DETALHES DO EXERCÍCIO
No trecho sobre classes de recomendação terapêutica, qual forma de ir à padaria da esquina é classificada como classe III? Responda em poucas palavras, por favor.

TRECHO FORNECIDO

——

Algemas nos levam sabe lá para onde. Bússolas orientam rotas pretendidas. Destinos terapêuticos almejados, por mais freqüente que sejam atingidos, convivem com percentuais de insucessos. É desejável, pois, que haja uma categorização da eficiência presumível de determinado método terapêutico, com fundamentação científica para cada possível uso. É a chamada dimensão de efeito da aplicação que é classificável em 4 categorias (Quadro).
CATEGORIAS DE CLASSE
Classe I- Consenso de que o procedimento / tratamento é útil e eficaz.
Classe IIa- Ausência de consenso com tendência à utilidade e à eficácia.
Classe IIb- Ausência de consenso com tendência à inutilidade e à ineficácia.
Classe III- Consenso de que o procedimento/tratamento não é útil e até pode ser prejudicial.
As classes não qualificam o método em si, elas indicam a conveniência do uso para a circunstância. Portanto, mesmo método pode estar diferentemente classificado na doença A e na doença B. Suponhamo-nos tendo de ir à padaria da esquina. As pernas são o método útil e eficaz, andar a pé é classe I e ir pedalando a bicicleta é classe IIa. Pegar o carro é classe IIb, pois tem o potencial de problemas de estacionamento para atingir o objetivo; mas se estiver chovendo… Já pretender ir de ônibus é classe III.
A convenção para a tetrapartição de utilidade e de eficácia é relativamente recente. A motivação vem da Medicina Baseada em Evidências. Ganhou status de autoridade avalizada por Sociedades de especialidade com credibilidade científica. Uma varredura de resultados universalmente compartilhados na literatura é sistematizada e as análises organizadas por uma reunião de saber e sabedoria. Os membros desta comissão doam o seu tempo para que a comunidade médica em geral economize o seu pela dispensa de fazer uma revisão crítica detalhada do conhecimento fragmentado em muitas publicações, cada dia mais acelerado.
Pensar em classes de recomendação terapêutica é costume adotado pelas novas gerações. Uma vantagem é que usufrui de um filtro crítico com poros mais uniformes, uma desvantagem é o reducionismo na fundamentação fisiopatológica que enfraquece a capacitação para ajustes impostos pelas individualidades do paciente.
Como a comissão de especialistas não funciona como uma rede social, as idas-e-vindas de posicionamentos acontecem em recinto restrito. Não há acesso da comunidade prescritora da beira do leito ao “risque-rabisque” das discussões. O documento final é, pois, heterônomo, única mão de direção que demanda confiança tácita e suscita questões de obediência ético-legal.
Uma característica da “autorização ao uso” centrada na Sociedade de especialidade é uma contenção assistencial de novidades até a próxima reunião dos especialistas. Pode-se ver um benefício, a de restringir a perigosa síndrome do último artigo publicado – “agora sim vou tratar bem”, que pode oscilar a cada publicação sobre o tema. É um verdadeiro carrossel, cada nova publicação pode nos dar a sensação de estarmos à frente, mas haverá quem nos veja atrás. “Terceirizar” a análise da validade para a comissão de especialistas pode dar um ponto consensual de referência.

——

DADOS PARA ANÁLISE
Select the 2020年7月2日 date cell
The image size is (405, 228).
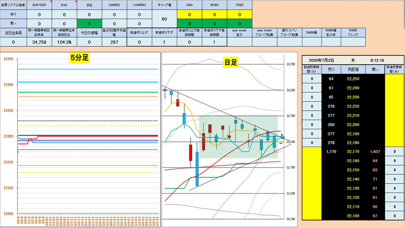pos(321,60)
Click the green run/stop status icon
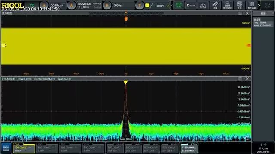 (x=179, y=6)
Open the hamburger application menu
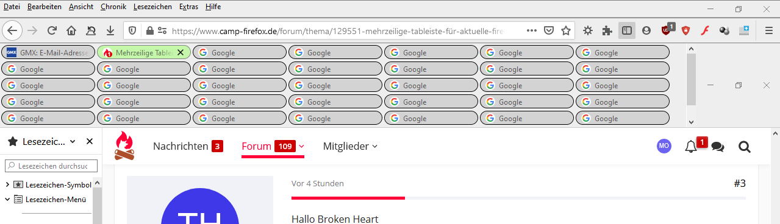 (x=768, y=30)
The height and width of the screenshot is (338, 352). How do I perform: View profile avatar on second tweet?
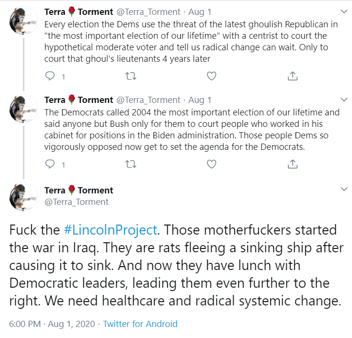[x=23, y=109]
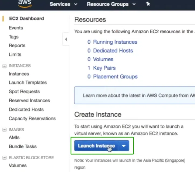The image size is (195, 172).
Task: Go to Launch Templates in sidebar
Action: pos(28,83)
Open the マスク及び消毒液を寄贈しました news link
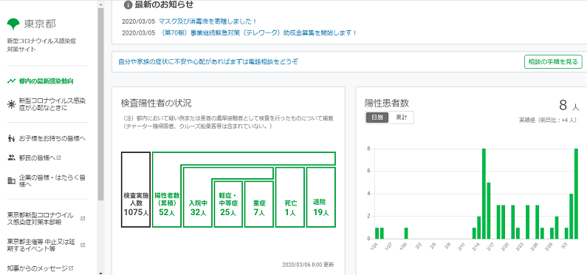587x275 pixels. coord(207,21)
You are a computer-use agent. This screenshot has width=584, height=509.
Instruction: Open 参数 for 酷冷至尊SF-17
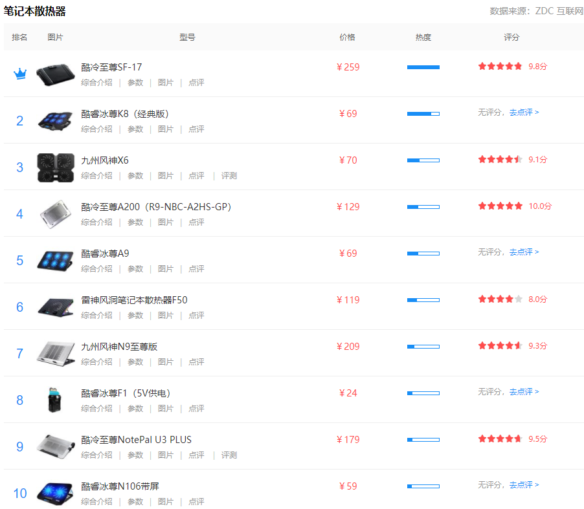135,83
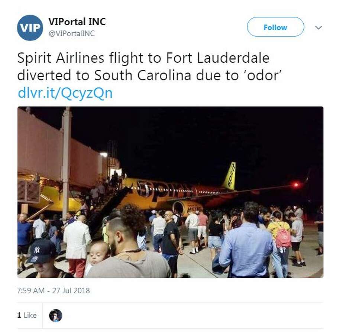Viewport: 342px width, 332px height.
Task: Open the dlvr.it/QcyzQn link
Action: [x=65, y=92]
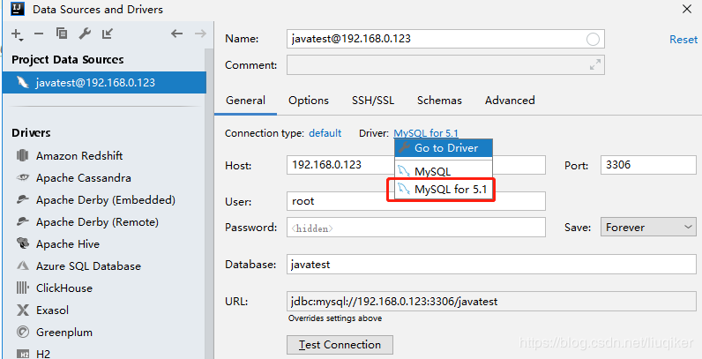The height and width of the screenshot is (359, 702).
Task: Open the SSH/SSL tab
Action: (x=373, y=101)

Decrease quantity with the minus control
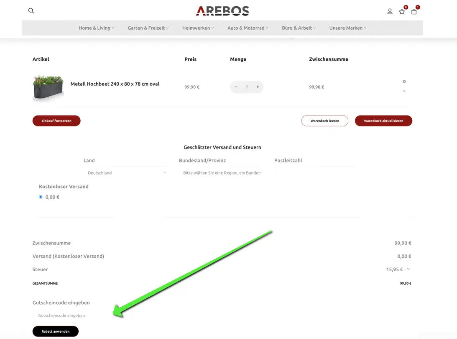(x=235, y=87)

——

RESPOSTA ESPERADA
Ir de ônibus.